SeaWorld Parks/divulgação
Paula Fernandes venceu a depressão (foto: SeaWorld Parks/divulgação)
 
 
Vivemos a era da Revolução Digital, exposição em redes sociais, haters.... em que medida as novas tecnologias influenciam na explosão da depressão?

A revolução digital trouxe a explosão de um tipo de individualidade narcísica: esperamos a validação do outro para construirmos algo de nossa identidade. Li em algum lugar assim: o sujeito passou a ser cidadão do mundo e, por isso, não é identificado a ninguém e a lugar nenhum. Isso deixa as relações intersubjetivas frágeis e vazias. Na internet vemos o “show do eu” e acompanhado a isso uma “cultura da simulação”. 

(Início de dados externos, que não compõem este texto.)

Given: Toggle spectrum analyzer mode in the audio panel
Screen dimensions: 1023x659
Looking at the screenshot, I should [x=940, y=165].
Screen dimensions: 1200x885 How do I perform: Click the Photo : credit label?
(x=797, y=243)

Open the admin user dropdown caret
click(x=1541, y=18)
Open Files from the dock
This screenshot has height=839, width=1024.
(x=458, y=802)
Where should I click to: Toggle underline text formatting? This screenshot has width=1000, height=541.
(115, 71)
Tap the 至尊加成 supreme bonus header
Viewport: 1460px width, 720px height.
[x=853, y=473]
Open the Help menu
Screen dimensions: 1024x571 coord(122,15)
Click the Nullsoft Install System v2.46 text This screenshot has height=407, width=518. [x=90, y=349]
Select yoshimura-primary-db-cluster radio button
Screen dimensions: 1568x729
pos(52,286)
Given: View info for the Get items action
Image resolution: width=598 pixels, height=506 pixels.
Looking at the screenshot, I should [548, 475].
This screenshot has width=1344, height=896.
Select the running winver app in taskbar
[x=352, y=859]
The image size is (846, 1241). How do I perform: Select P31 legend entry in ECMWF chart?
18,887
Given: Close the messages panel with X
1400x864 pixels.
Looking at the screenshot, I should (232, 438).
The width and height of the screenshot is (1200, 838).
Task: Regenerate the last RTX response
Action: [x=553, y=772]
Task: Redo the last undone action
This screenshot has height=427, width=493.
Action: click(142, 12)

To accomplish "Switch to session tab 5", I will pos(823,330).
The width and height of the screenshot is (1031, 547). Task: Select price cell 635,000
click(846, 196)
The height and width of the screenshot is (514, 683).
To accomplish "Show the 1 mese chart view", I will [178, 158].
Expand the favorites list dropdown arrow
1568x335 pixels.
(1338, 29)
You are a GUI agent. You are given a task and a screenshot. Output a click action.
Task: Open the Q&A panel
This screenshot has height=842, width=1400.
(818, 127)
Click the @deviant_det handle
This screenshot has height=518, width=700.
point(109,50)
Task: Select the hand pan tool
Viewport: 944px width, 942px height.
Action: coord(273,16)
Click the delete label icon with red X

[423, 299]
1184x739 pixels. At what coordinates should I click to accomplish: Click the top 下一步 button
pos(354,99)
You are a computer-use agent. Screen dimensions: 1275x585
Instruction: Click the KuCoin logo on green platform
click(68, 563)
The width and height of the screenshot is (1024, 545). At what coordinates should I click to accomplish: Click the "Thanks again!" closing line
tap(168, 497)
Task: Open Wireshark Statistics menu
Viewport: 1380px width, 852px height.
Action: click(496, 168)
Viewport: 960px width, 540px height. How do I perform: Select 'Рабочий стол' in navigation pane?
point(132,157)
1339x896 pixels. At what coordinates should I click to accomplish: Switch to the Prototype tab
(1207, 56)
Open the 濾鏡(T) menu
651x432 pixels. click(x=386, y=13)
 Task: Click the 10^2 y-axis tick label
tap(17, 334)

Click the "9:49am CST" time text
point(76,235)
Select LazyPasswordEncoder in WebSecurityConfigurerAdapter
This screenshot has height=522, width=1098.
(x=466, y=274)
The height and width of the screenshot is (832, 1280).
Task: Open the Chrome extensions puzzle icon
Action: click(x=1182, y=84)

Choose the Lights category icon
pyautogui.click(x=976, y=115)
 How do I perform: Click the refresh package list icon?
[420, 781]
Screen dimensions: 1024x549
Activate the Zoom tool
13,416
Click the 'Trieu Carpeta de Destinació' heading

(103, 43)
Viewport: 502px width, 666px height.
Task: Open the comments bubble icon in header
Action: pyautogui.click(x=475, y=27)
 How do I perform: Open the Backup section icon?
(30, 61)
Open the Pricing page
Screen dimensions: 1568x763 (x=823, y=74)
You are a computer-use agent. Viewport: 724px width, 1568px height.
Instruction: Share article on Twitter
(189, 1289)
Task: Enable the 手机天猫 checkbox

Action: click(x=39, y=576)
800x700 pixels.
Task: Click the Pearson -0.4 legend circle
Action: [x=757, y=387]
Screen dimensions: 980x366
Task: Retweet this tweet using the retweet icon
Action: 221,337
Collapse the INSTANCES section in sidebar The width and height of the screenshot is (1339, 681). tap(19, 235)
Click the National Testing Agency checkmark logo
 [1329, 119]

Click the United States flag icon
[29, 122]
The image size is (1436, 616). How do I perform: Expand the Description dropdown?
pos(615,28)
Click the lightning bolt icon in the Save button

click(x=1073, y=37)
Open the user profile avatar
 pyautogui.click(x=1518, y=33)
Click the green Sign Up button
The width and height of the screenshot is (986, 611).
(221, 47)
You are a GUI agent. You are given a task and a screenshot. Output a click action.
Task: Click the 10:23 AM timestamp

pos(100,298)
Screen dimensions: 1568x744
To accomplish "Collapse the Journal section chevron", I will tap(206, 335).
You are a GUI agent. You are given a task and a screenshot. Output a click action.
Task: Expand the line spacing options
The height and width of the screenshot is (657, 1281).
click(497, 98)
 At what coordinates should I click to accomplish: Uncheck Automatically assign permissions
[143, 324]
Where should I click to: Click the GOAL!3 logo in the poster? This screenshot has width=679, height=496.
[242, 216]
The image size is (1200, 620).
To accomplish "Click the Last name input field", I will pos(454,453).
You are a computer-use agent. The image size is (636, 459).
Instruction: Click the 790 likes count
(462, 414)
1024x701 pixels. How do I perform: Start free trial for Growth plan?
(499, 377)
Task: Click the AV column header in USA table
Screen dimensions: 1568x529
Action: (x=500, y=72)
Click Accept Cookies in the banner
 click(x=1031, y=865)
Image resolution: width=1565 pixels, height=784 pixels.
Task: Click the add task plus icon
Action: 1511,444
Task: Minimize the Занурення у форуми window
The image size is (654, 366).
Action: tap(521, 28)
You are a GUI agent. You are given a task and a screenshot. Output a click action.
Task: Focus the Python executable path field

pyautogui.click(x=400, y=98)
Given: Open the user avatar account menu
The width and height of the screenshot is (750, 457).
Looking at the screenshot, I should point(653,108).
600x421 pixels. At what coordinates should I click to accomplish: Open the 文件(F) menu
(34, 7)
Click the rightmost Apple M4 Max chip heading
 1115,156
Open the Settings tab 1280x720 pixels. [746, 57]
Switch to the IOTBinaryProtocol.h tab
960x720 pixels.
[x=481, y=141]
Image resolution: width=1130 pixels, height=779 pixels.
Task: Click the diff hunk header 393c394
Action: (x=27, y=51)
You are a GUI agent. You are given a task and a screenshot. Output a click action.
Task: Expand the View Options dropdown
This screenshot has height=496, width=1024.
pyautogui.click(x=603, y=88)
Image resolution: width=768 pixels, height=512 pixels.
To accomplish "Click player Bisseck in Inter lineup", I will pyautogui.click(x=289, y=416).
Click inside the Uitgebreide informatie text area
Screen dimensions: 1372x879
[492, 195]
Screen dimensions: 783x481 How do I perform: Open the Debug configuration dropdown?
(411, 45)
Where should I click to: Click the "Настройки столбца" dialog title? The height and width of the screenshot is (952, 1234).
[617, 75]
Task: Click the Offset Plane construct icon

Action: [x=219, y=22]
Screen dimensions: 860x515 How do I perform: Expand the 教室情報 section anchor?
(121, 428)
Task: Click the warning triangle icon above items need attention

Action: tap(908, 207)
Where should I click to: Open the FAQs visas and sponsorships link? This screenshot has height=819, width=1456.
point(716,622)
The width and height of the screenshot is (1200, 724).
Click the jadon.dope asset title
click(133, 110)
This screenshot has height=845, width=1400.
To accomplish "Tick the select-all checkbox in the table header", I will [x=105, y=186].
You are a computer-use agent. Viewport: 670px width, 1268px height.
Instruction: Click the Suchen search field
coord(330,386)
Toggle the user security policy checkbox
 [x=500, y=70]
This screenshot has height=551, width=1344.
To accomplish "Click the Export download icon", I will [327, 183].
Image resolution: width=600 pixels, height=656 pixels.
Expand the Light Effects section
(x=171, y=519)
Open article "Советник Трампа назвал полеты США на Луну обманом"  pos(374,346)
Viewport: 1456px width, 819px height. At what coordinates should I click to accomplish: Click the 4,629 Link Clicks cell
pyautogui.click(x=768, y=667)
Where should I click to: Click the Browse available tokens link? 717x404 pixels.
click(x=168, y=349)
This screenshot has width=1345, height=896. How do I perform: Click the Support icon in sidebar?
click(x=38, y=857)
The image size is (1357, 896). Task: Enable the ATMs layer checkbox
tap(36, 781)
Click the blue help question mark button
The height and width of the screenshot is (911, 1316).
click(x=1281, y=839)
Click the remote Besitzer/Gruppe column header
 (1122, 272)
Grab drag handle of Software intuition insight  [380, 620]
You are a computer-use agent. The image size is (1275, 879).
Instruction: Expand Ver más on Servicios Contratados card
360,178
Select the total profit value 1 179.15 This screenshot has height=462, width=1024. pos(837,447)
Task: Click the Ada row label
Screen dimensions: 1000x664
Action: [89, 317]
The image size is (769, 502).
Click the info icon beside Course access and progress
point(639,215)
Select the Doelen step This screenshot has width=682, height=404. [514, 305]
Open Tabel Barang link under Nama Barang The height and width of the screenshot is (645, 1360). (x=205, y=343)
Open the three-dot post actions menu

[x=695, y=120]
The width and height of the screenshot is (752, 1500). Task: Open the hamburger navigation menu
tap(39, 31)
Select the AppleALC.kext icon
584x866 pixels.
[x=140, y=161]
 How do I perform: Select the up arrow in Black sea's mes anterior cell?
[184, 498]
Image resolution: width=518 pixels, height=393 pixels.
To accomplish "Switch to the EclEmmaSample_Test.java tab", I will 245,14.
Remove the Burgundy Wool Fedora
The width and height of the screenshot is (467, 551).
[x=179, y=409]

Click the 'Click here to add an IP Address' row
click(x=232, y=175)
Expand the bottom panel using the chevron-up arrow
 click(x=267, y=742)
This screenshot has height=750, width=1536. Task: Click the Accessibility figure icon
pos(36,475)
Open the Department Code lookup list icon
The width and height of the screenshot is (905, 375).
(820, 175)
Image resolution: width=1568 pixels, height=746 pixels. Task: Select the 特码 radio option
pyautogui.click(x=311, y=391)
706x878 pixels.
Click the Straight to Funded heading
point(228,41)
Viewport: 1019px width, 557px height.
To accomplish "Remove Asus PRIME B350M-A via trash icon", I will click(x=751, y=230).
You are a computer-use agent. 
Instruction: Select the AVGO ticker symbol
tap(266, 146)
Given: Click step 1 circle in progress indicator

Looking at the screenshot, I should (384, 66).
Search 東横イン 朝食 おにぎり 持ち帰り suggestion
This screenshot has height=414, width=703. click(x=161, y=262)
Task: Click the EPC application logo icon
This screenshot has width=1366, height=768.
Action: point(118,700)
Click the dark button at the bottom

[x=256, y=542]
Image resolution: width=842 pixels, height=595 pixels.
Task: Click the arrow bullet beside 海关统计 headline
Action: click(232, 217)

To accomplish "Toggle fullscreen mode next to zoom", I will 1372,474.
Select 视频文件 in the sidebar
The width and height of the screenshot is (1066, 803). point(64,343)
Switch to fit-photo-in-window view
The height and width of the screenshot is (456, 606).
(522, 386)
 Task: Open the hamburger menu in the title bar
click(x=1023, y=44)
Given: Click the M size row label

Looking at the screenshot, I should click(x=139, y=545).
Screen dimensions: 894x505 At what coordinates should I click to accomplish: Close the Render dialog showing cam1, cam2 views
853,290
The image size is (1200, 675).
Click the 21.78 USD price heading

A internet possibilita um certo conforto, em que a realidade com suas complexidades e contingências, especialmente das relações humanas, ficam “amenas”, artificiais. Os ambientes passam a ser controlados muito longe do que a vida nos exige, não é verdade? O resultado disso são pessoas despreparadas para situações complexas da vida cotidiana e acostumados a vivências mais empobrecidas. As tecnologias podem estar diminuindo aquilo que nos marca como humanos. E um dos antídotos para isso é passar a investir cada vez mais nas relações pessoais, uns com os outros. 

Por fim, quais são as medidas indicadas para combater a doença?
Cuidar-se! Não é apenas do corpo físico. Mas de nossa saúde emocional também. Fazer coisas de que se gosta e priorizar isso na rotina; não ignorar sinais de tristeza que são persistentes; se permitir ficar triste.. e procurar fazer terapia não só com o objetivo de sanar algum problema imediato, mas para cuidar-se, saber lidar com suas limitações, suas frustrações. 

Quais dicas você dá para que pacientes e ou familiares lidem com a depressão?
O paciente deve procurar ajuda profissional, tanto com um psicólogo quanto com um psiquiatra, para avaliação. Os familiares devem sempre estar por perto e não banalizar o que a pessoa está vivendo. Ficar atento a essas situações é fundamental.